:: Objetivo 1 ::
Responde con base en el texto de referencia:
(a) ¿Qué instancia no superaría hoy con éxito una censura política en el Parlamento?
(b) ¿Por qué partido integra este gobierno Conrado Ramos?
(c) ¿En qué momento dio su entrevista el senador Guido Manini?
:: Objetivo 2 ::
Transcribe del texto de referencia el pasaje que comienza con "En esta fase" y continúa hasta "una importancia superior.", inclusive.

**** Texto de referencia ****

En esta fase de la crisis, nos aproximamos a la operación de separar al asesor presidencial del propio presidente de la República. La cúpula del Ministerio del Interior hoy no superaría con éxito una censura política en el Parlamento, y la propia Justicia determinará eventuales responsabilidades penales de otros funcionarios involucrados. Así que, puestas de esta manera las cosas, son páginas pasadas. Lo que queda por delante es la propia credibilidad de la figura del presidente. Todo esto que sucederá en las próximas horas, todos estos movimientos y desarrollo de argumentos, no nos deberían hacer perder de vista el foco principal del que se debería estar hablando como problema más grave: las eventuales relaciones entre el crimen organizado y la gestión gubernamental. El recuento de hechos en ese sentido no se agota con el tema del pasaporte, pero sí le reserva una importancia superior.

Esta relación ya ha sido planteada como posibilidad entre muy distintos actores políticos, que vale repasar. Desde la preocupación por “una potencial influencia del narcotráfico sobre el sistema de partidos”, como posteó el jueves Conrado Ramos, integrante de este gobierno por el Partido Independiente, a lo que se preguntó el analista político Adolfo Garcé en una entrevista radial el viernes acerca de que “es mucho más importante saber hasta dónde está llegando el narco en este país, el crimen organizado”, y finalizando con lo afirmado por el senador Guido Manini en una entrevista el jueves por la mañana, sobre que si no se aclara esta situación, “da para que todos pensemos que el narcotráfico está permeando en la política”. Algo huele mal en todo esto.

**** Extracto de datos ****

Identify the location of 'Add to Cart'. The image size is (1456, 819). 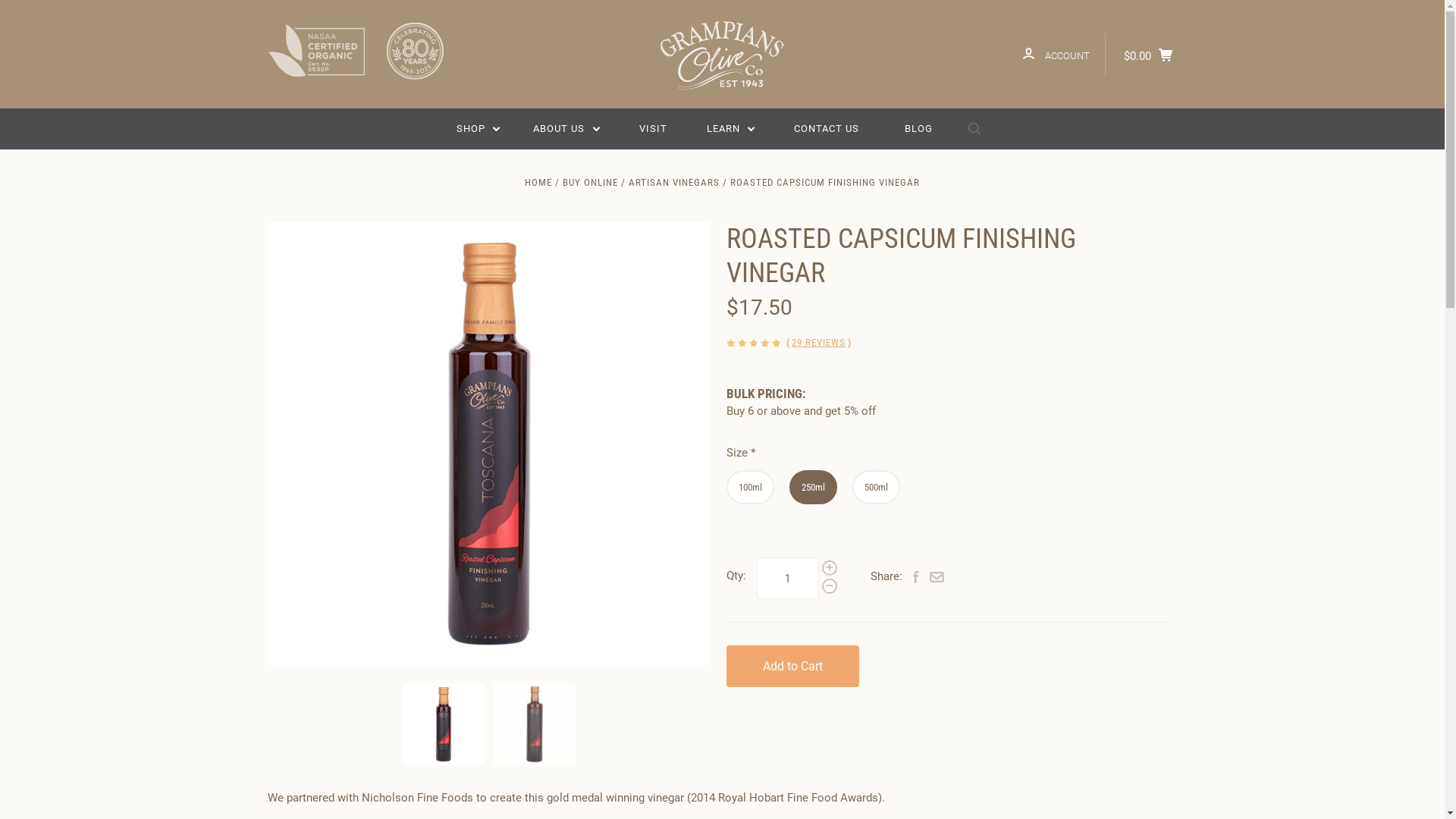
(792, 665).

****

:: Solución desarrollada 1 ::
(a) La cúpula del Ministerio del Interior.
(b) Por el Partido Independiente.
(c) El jueves por la mañana.

:: Solución desarrollada 2 ::
En esta fase de la crisis, nos aproximamos a la operación de separar al asesor presidencial del propio presidente de la República. La cúpula del Ministerio del Interior hoy no superaría con éxito una censura política en el Parlamento, y la propia Justicia determinará eventuales responsabilidades penales de otros funcionarios involucrados. Así que, puestas de esta manera las cosas, son páginas pasadas. Lo que queda por delante es la propia credibilidad de la figura del presidente. Todo esto que sucederá en las próximas horas, todos estos movimientos y desarrollo de argumentos, no nos deberían hacer perder de vista el foco principal del que se debería estar hablando como problema más grave: las eventuales relaciones entre el crimen organizado y la gestión gubernamental. El recuento de hechos en ese sentido no se agota con el tema del pasaporte, pero sí le reserva una importancia superior.